» WHAT IS REQUIRED
Your task is to copy each line of the listing that contains the word "agent".

» PROVIDED INFORMATION

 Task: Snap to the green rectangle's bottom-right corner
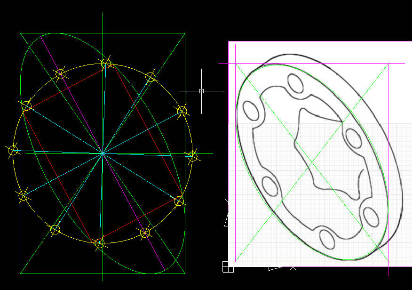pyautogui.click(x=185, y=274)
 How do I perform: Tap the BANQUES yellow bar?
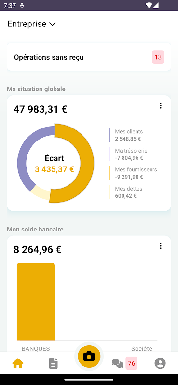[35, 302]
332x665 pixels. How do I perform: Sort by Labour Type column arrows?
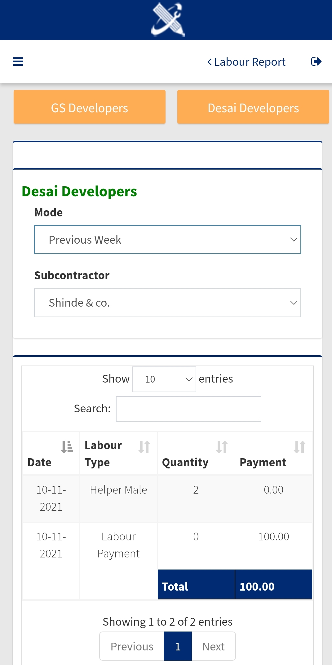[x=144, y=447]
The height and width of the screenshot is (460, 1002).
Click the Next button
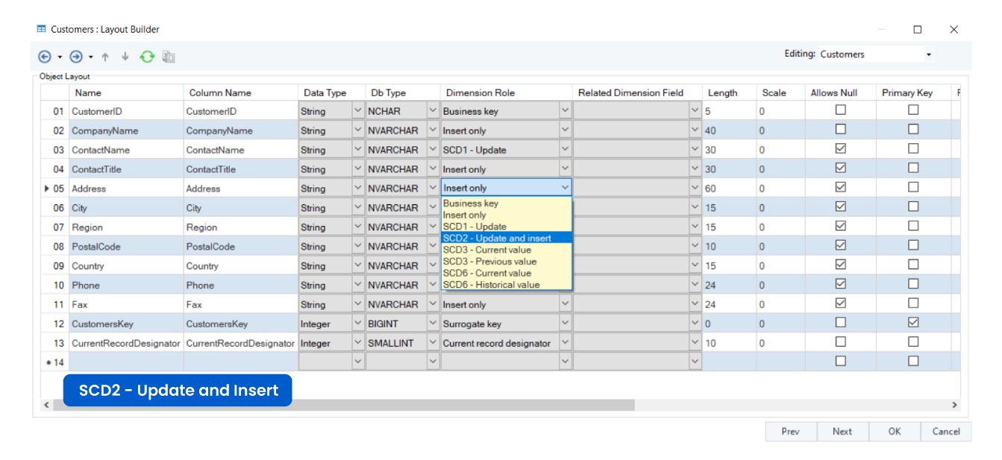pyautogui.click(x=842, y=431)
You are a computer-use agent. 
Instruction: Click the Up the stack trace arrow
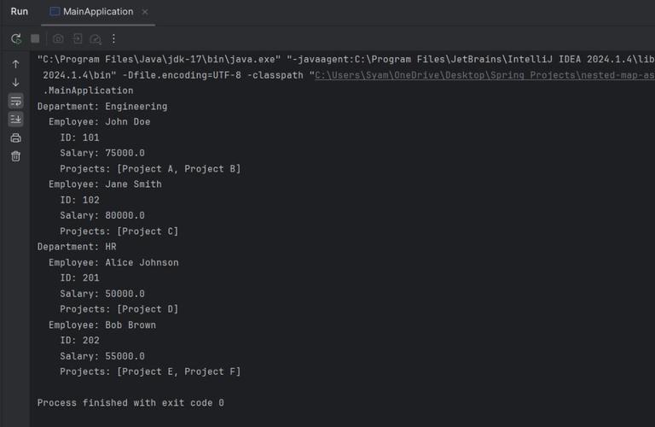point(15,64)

--

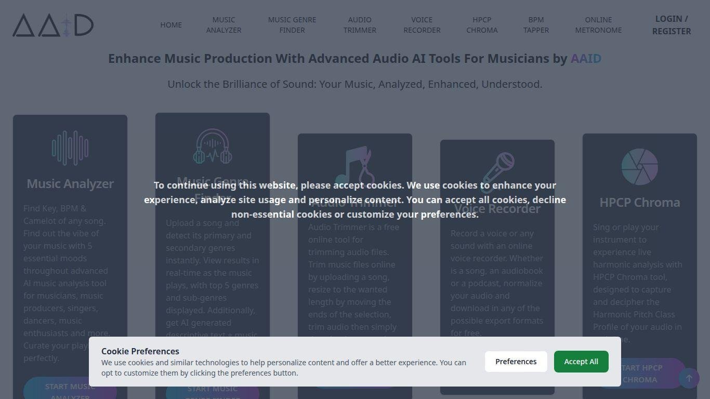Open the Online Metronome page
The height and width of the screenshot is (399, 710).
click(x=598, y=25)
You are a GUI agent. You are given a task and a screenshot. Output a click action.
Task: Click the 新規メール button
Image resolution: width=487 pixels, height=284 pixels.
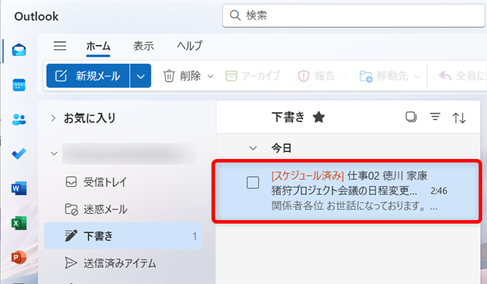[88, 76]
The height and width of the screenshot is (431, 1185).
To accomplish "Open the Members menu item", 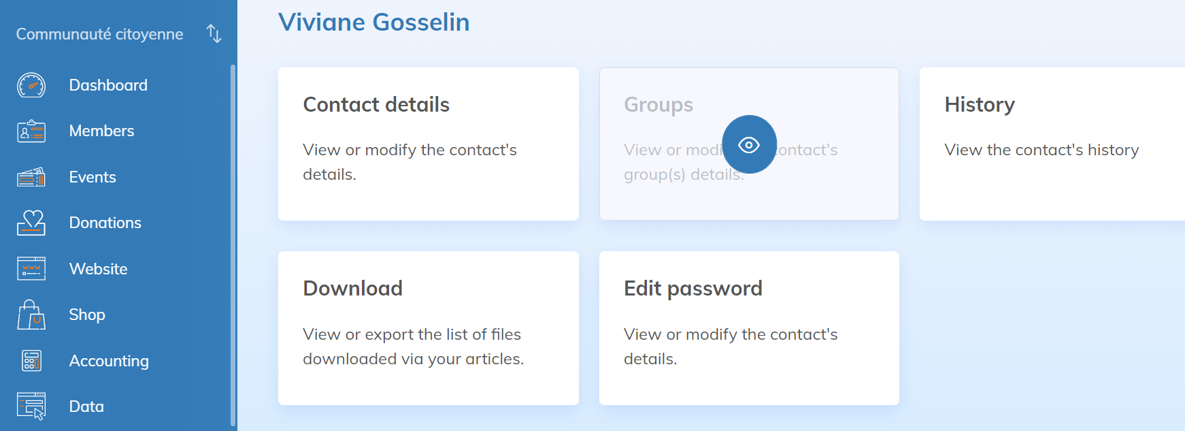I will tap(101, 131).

...

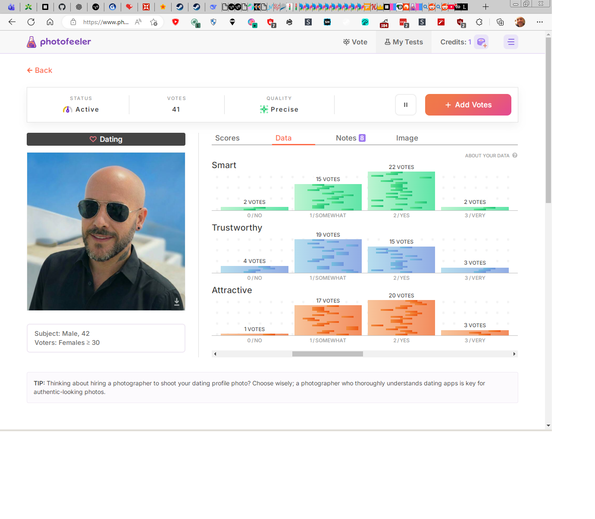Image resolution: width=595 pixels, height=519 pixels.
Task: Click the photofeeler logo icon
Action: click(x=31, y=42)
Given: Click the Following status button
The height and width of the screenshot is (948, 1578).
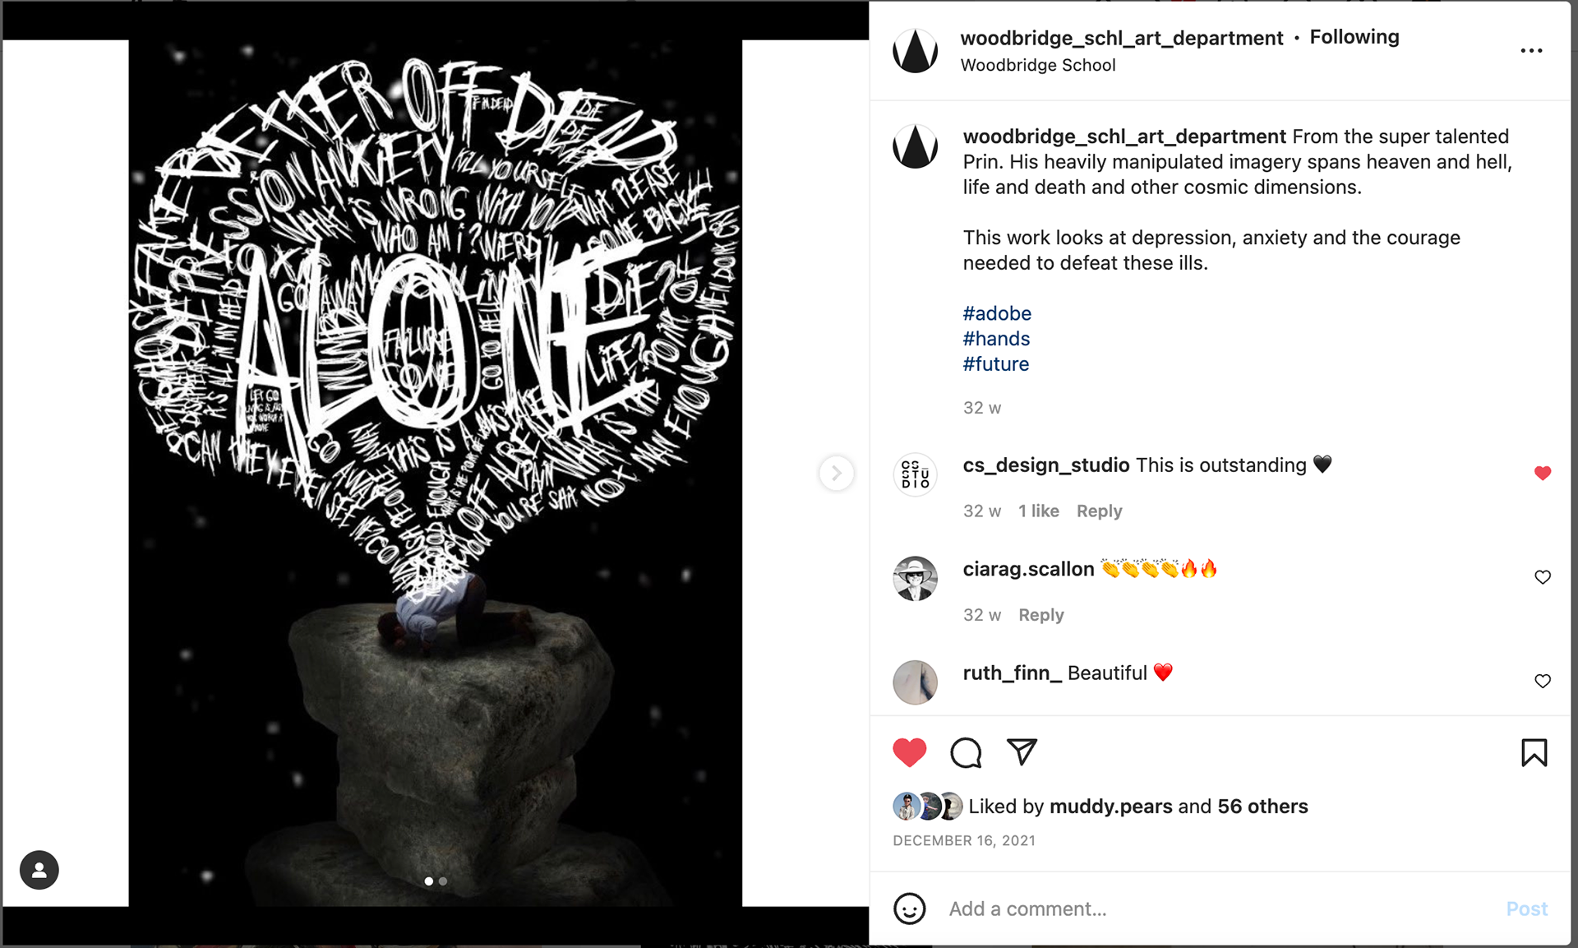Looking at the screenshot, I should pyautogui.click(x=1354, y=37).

» ANSWER TO THIS EXERCISE
You are a computer-use agent. 
You are a GUI agent. You are given a task and a screenshot. Output a click action.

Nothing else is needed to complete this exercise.